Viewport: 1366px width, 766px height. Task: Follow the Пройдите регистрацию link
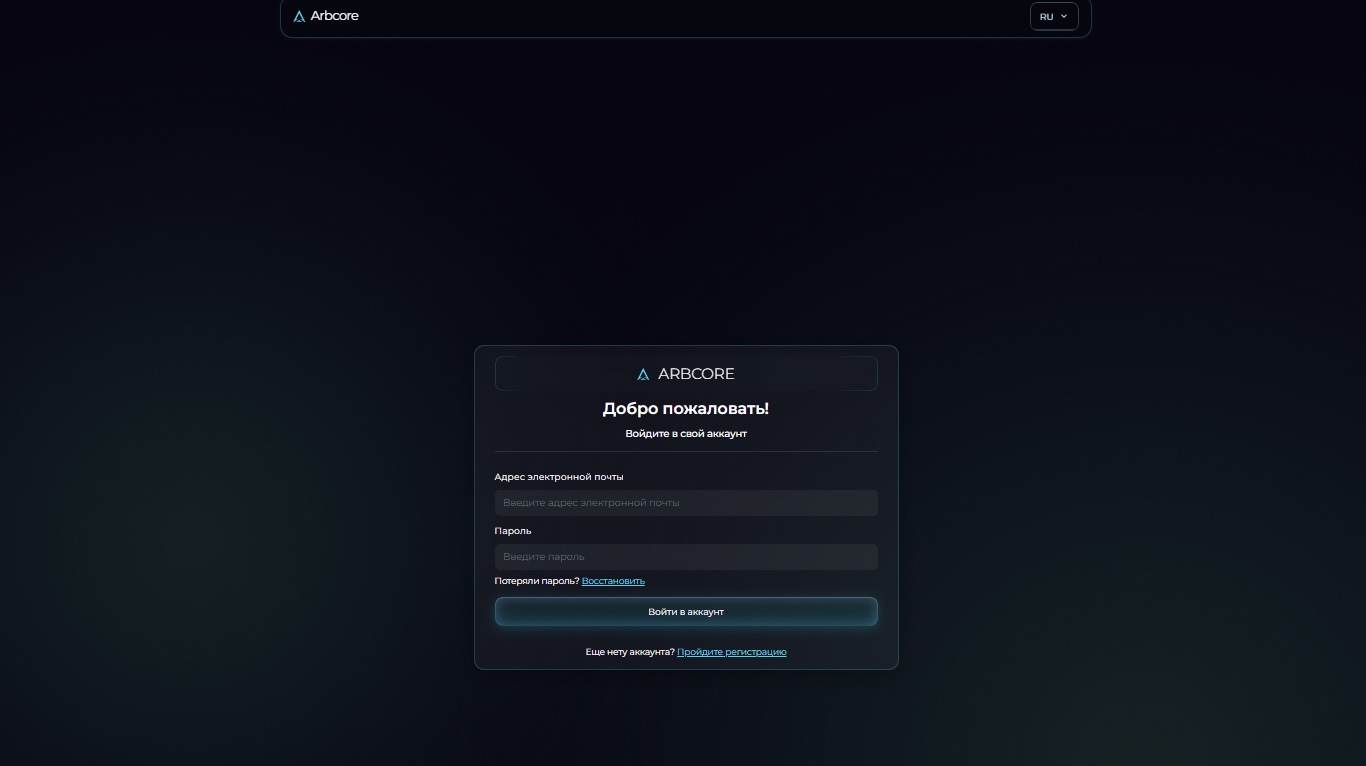[731, 652]
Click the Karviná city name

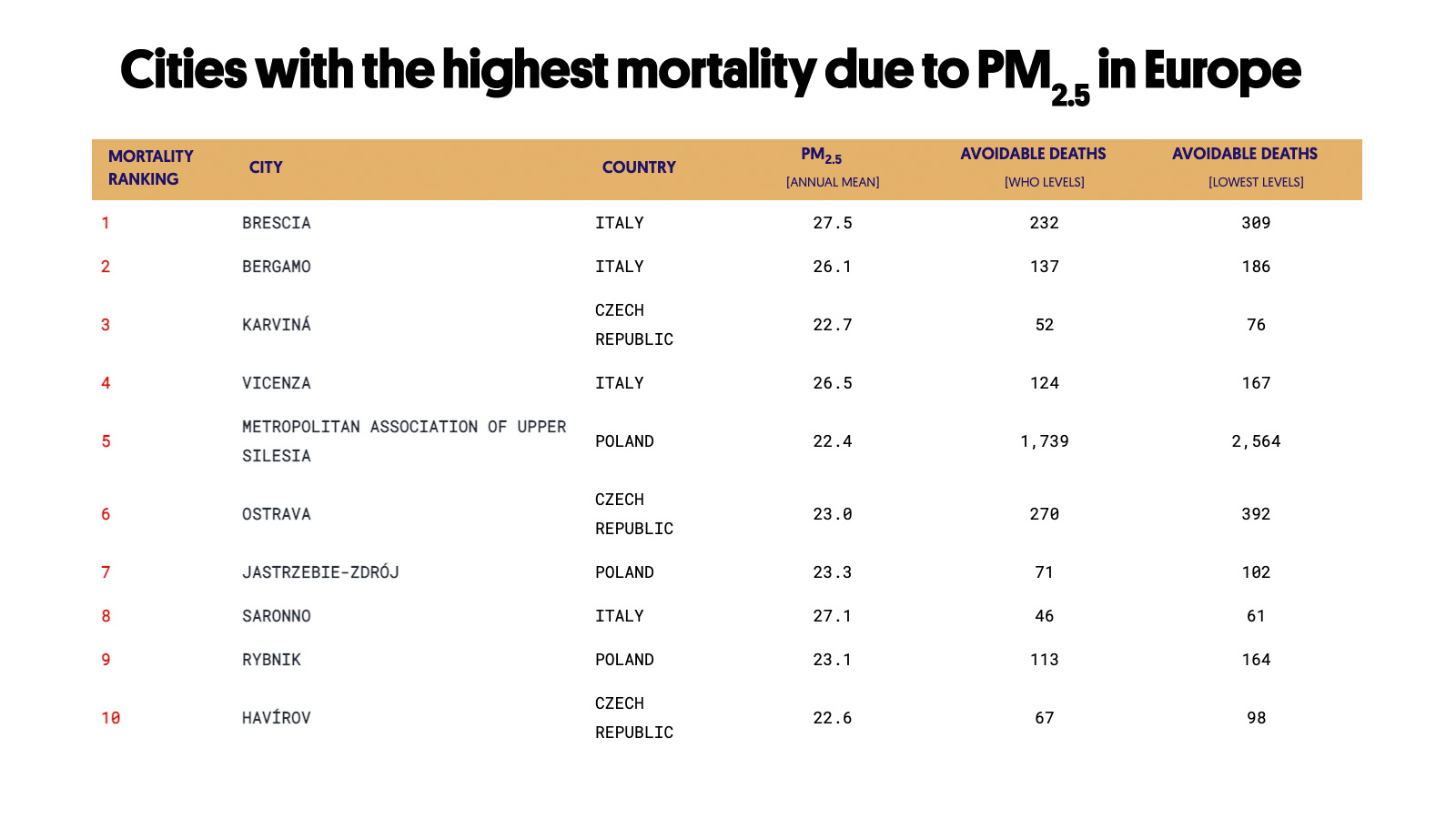pos(277,325)
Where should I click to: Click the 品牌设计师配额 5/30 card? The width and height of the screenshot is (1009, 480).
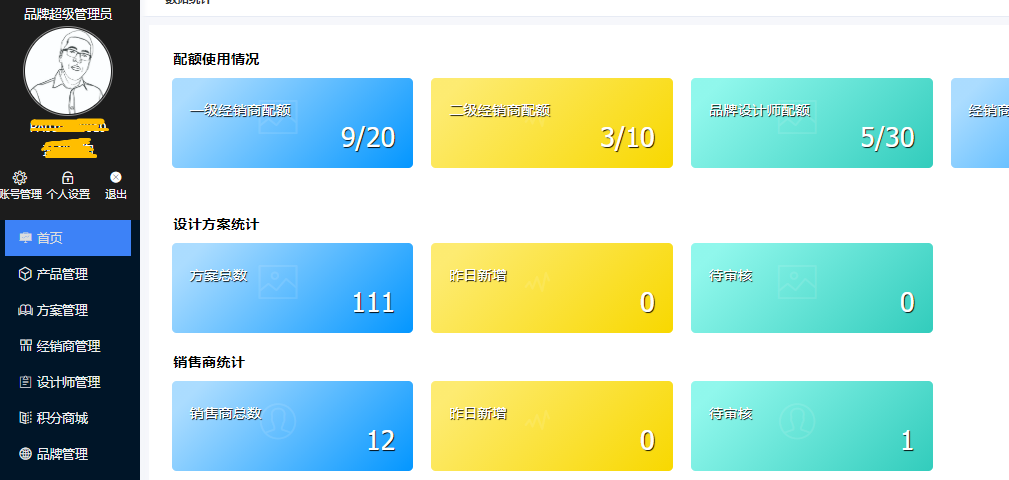coord(811,123)
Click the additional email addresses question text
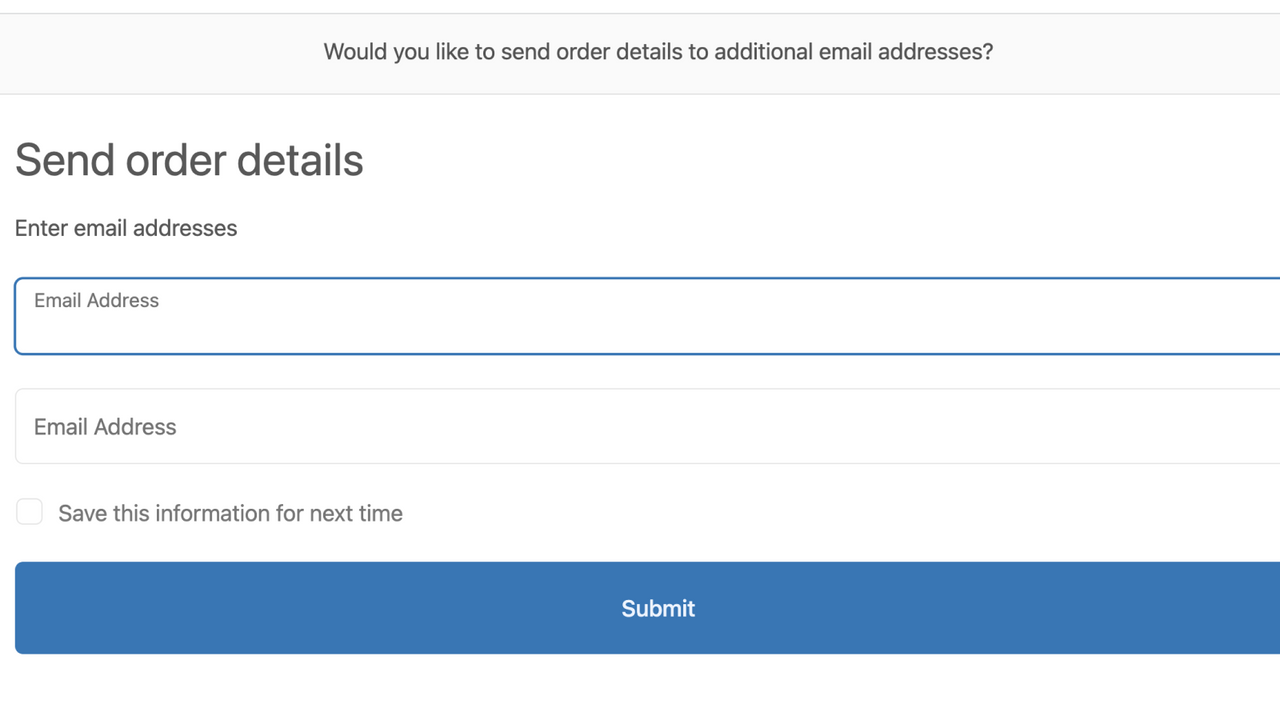The width and height of the screenshot is (1280, 720). 657,51

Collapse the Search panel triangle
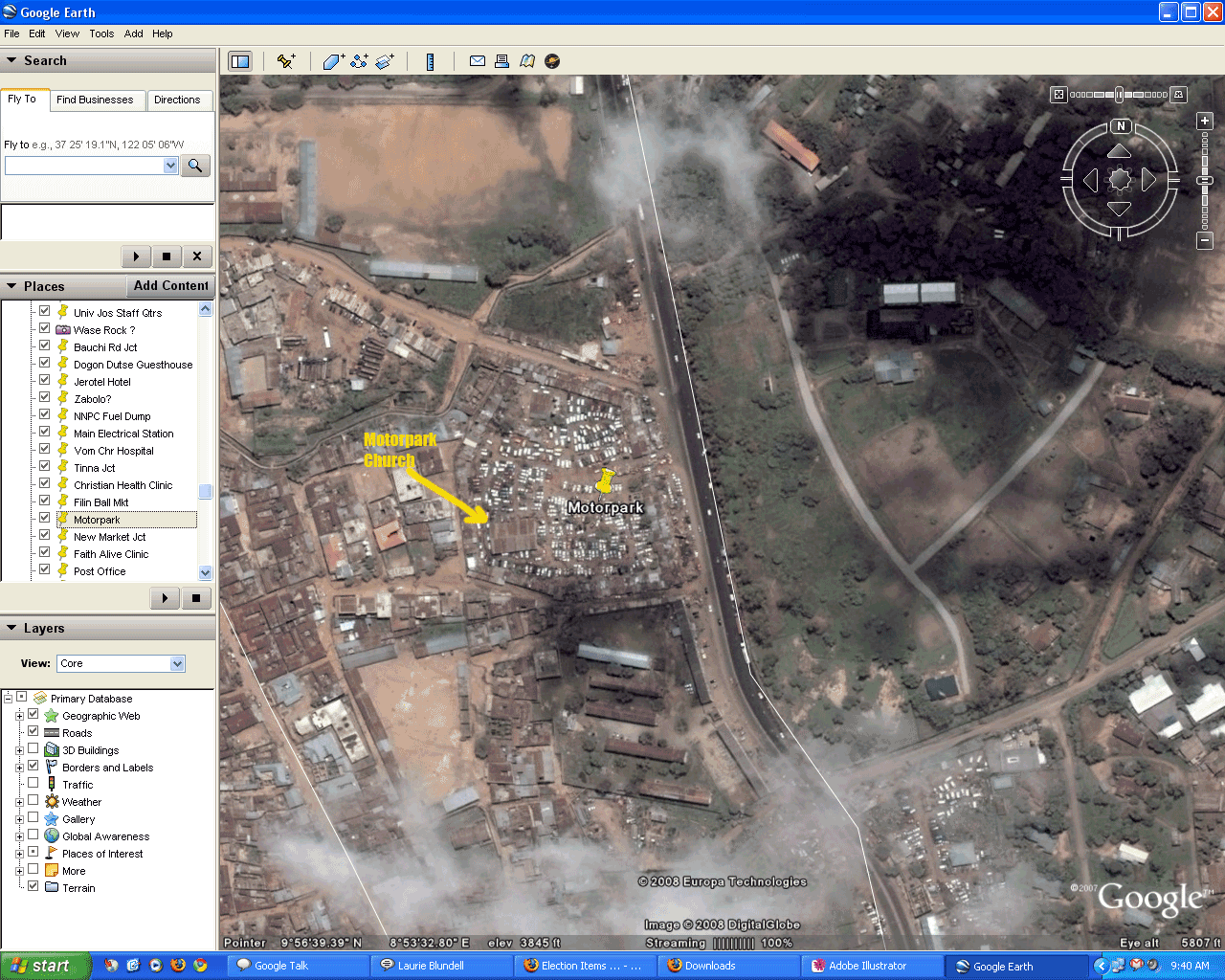pyautogui.click(x=11, y=60)
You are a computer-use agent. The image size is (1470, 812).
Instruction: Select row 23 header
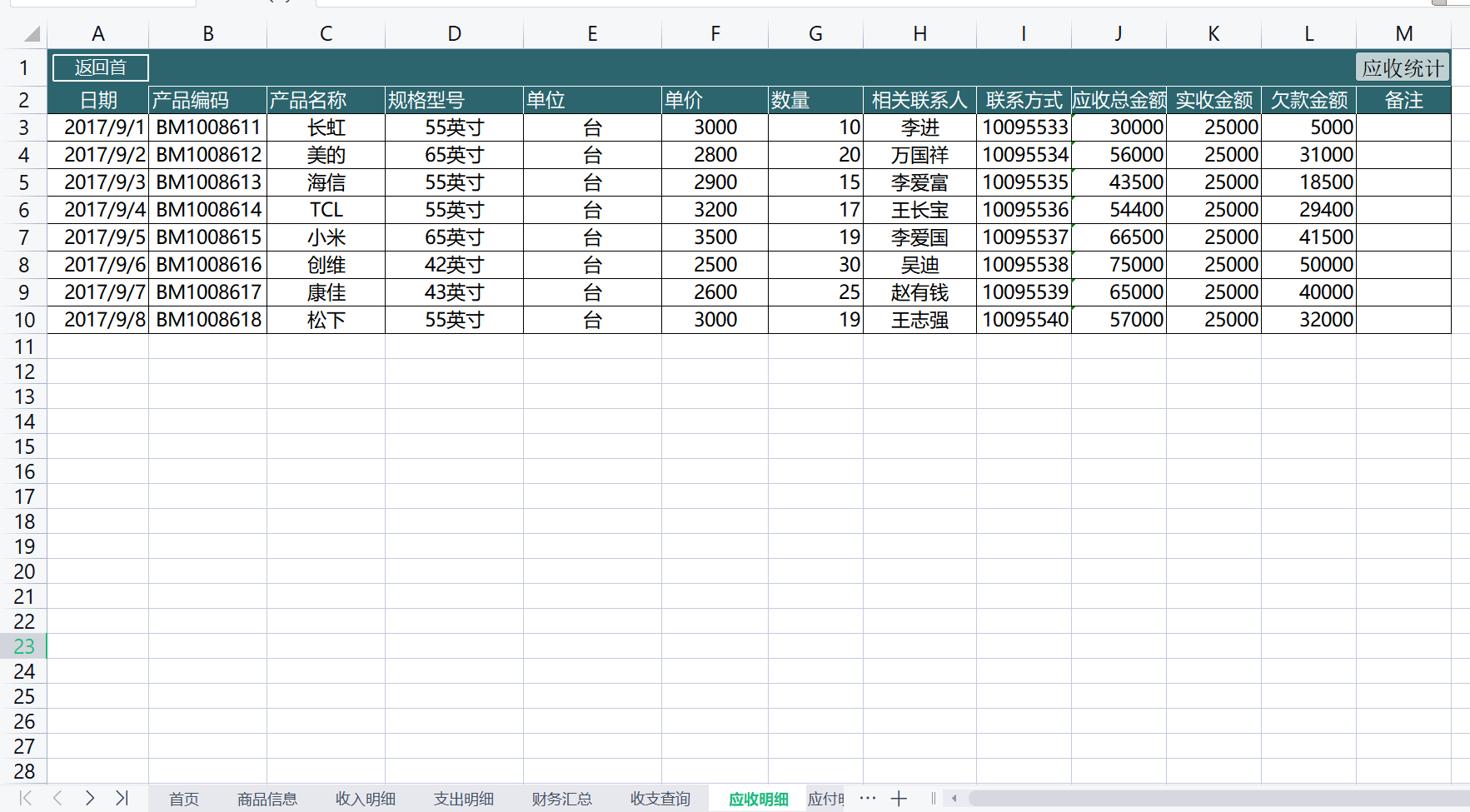pos(24,646)
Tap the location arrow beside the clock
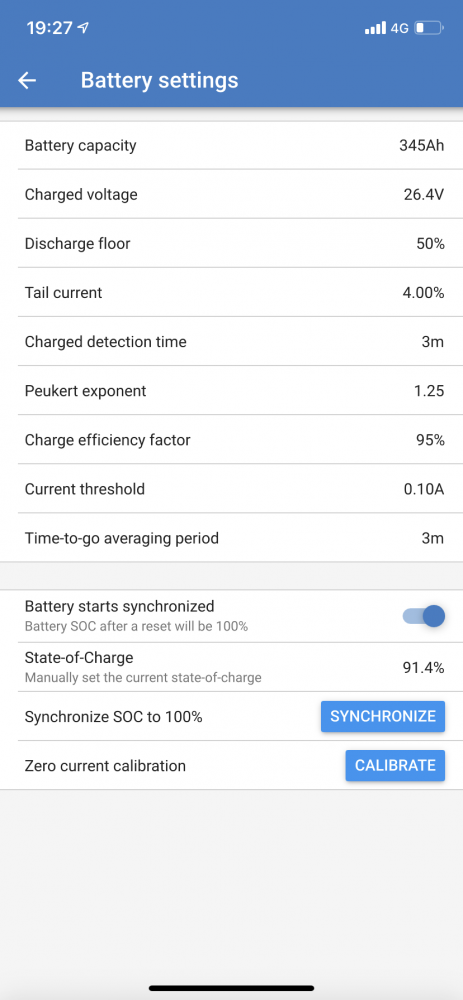This screenshot has height=1000, width=463. [83, 28]
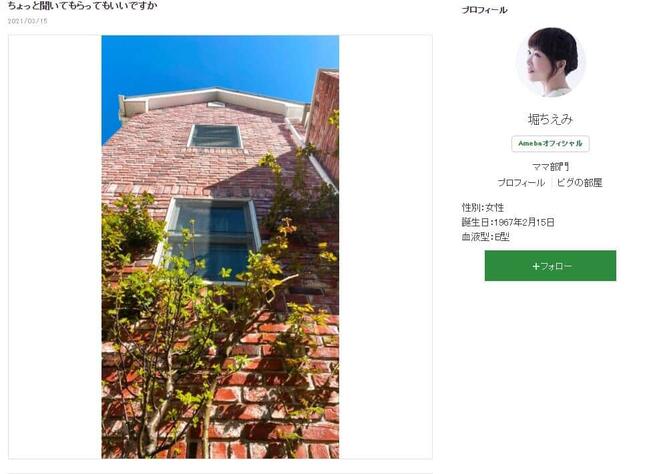
Task: Click the brick house photo's lower window
Action: click(x=211, y=241)
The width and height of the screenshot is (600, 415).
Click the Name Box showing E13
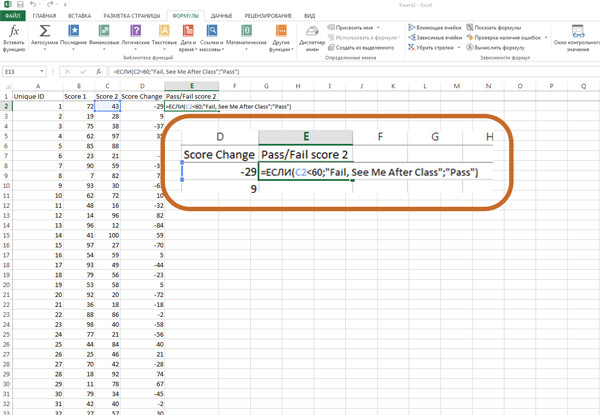(x=22, y=72)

-------

• **WHAT THIS TASK INVOLVES**
Could you output the full set of entries exactly, skipping every picture?

• **RESULT OF THE TASK**
Viewport: 1366px width, 766px height. Task: Follow the Пройдите регистрацию link
[731, 652]
Click the Karviná city name

pos(277,325)
Where should I click to: Click the 品牌设计师配额 5/30 card? The width and height of the screenshot is (1009, 480).
coord(811,123)
Click the additional email addresses question text
The width and height of the screenshot is (1280, 720). 657,51

Collapse the Search panel triangle
pyautogui.click(x=11, y=60)
You are a computer-use agent. The image size is (1470, 812).
Instruction: Select row 23 header
pos(24,646)
Tap the location arrow beside the clock
This screenshot has height=1000, width=463. [83, 28]
Task: Click the brick house photo's lower window
Action: click(x=211, y=241)
The width and height of the screenshot is (600, 415).
Click the Name Box showing E13
(x=22, y=72)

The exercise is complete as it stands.